Soca's development as a musical genre included its fusion with calypso, cadence, and Indian musical instruments—particularly the dholak, tabla and dhantal—as demonstrated in Lord Shorty's classic compositions "Ïndrani" and "Shanti Om".
His fame continued to grow throughout the 1970s, and he became one of the country's top performers. He recorded tracks such as "Kim" and "Money Eh No Problem", which was a stinging political and social commentary based on the words of Trinidad's then Prime Minister, Eric Williams of the People's National Movement. "Money Eh No Problem" was used in a political advertising campaign in 2000 for the United National Congress while Shorty lay on his deathbed unable to protest the use of his music for the wrong reasons, a guiding principle behind his life choices.

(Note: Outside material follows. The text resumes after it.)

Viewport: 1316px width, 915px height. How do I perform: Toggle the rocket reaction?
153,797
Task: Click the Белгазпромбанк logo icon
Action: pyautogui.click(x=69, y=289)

In 1984, he voiced his disenchantment with soca, claiming it was being used for the wrong reasons. A short time thereafter, he embraced Rastafari, a Christian belief, adopted the name Ras Shorty I and moved with his family to the Piparo forest in the southern hills of Central Range (Trinidad and Tobago), where he and his family focused on creating faith-based music. His son Sheldon Blackman said of their time there that "A creative life is what was encouraged, basically" plus "a very strong spiritual — Christian — foundation."

In the late 1980s, he began recording again, fusing soca and gospel in a style he called 'jamoo'. He continued recording into the late 1990s, writing hits such as "Watch Out My Children", which focuses on the dangers of drug abuse. The song was recorded in ten languages and was adopted by the UN in an anti-cocaine campaign. He toured transnationally with his band, the Love Circle, which consisted mainly of family members. During his lifetime Lord Shorty fathered a total of 23 children. The Love Circle included his wife Claudette and sons Eldon, Sheldon and Isaac, who have gone on to record several highly infectious hits, including "Blessed are the Elders" and "To The Ceiling". His daughters, Marge, Nehilet and Avion Blackman, also have successful careers in recording and fashion design. Artist Ataklan has also benefited under the musical training of Ras Shorty I and has gone on to become a maverick of the rapso tradition.
The family aims to put across positive messages with their music, focusing especially on youth. They also exhort modern soca artists to preach positivity and the word of God through their music. Through his daughter Abbi Blackman, Ras Shorty is the grandfather of singer Nailah Blackman.